FreeDiscovery
FreeDiscovery copied to clipboard
_LSIWrapper: Access to ds_p outside of fit_transform
Hi,
Would you consider a pull request that allowed access to the ds_p field of fit_transform() as a member variable of _LSIWrapper? I have a use case where I want to do further processing of the transformed data. I realize I could access this using _load_features, but this means loading it again from disk, which seems like a waste.
This will, of course, increase the memory consumption of _LSIWrapper for other cases where the transformed data is not needed. Another option is to have fit_transform() return ds_p.
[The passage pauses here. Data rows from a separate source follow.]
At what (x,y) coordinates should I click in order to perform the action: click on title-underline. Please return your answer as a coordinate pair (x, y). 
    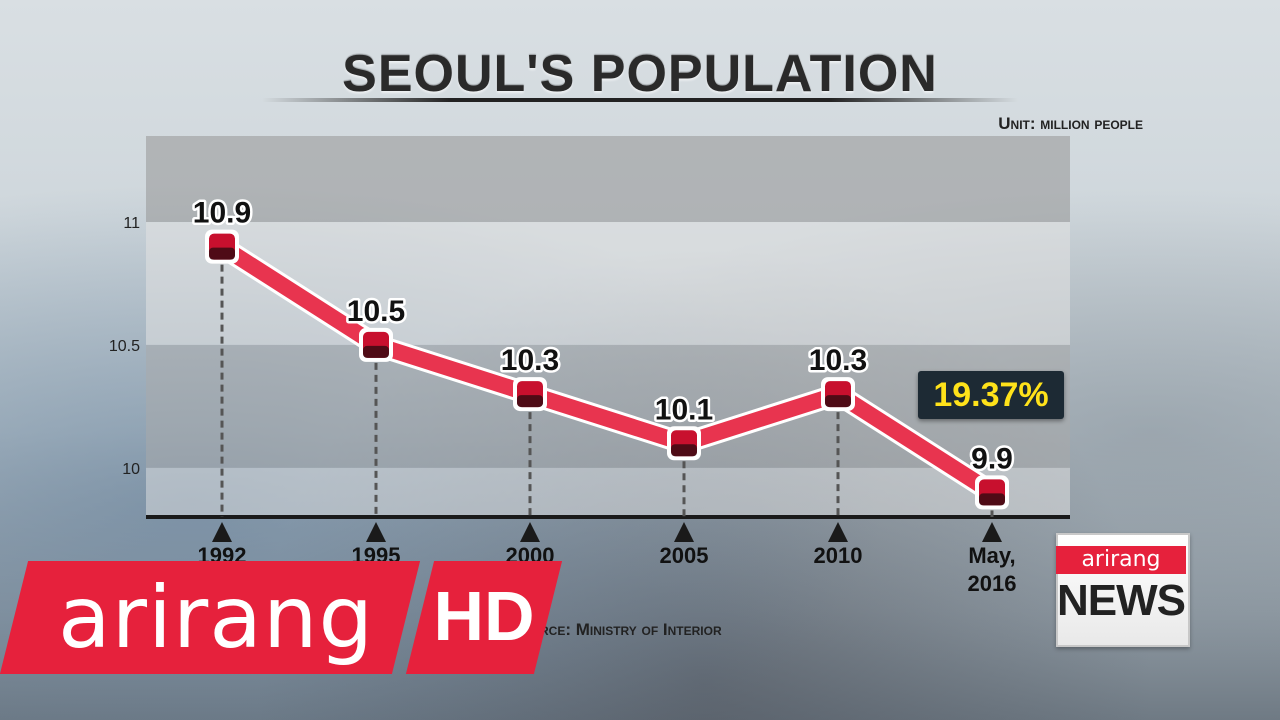
    Looking at the image, I should click on (640, 100).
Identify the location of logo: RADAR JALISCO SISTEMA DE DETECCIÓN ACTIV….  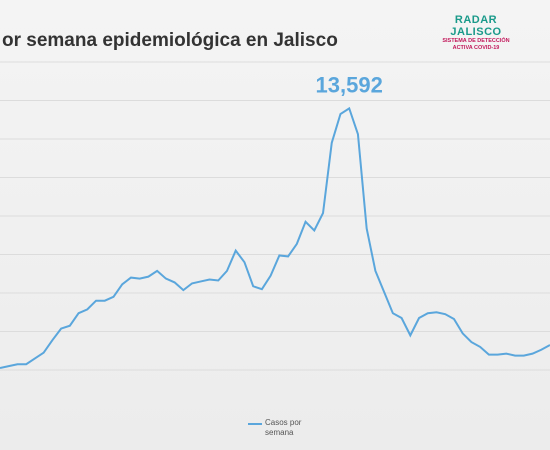
(476, 33).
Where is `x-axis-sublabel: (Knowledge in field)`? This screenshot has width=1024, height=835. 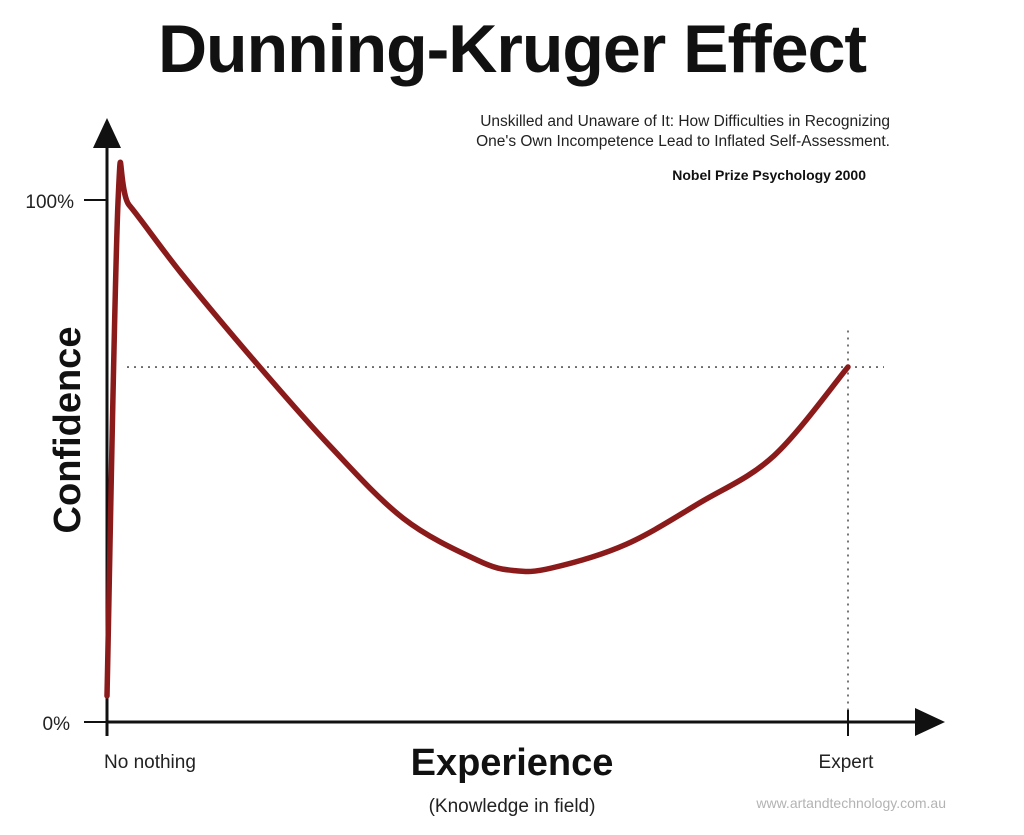 x-axis-sublabel: (Knowledge in field) is located at coordinates (512, 806).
This would fit more into the pattern of scikit-learn for fit_transform().
Thanks for opening this issue @robguinness
This will, of course, increase the memory consumption of _LSIWrapper for other cases where the transformed data is not needed. Another option is to have fit_transform() return ds_p. This would fit more into the pattern of scikit-learn for fit_transform().
Yes, because datasets can be quite large, including the LSI transformed data, I think it's better to avoid storing it as attribute unless we absolutely need to.
Returning ds_p in fit_transform() sounds like a good idea indeed, that way you could store it as needed for your applications. PR would be very welcome!
Thanks. I'll try to write a PR soon. I'm on another project at the moment, but I hope to get back to this soon.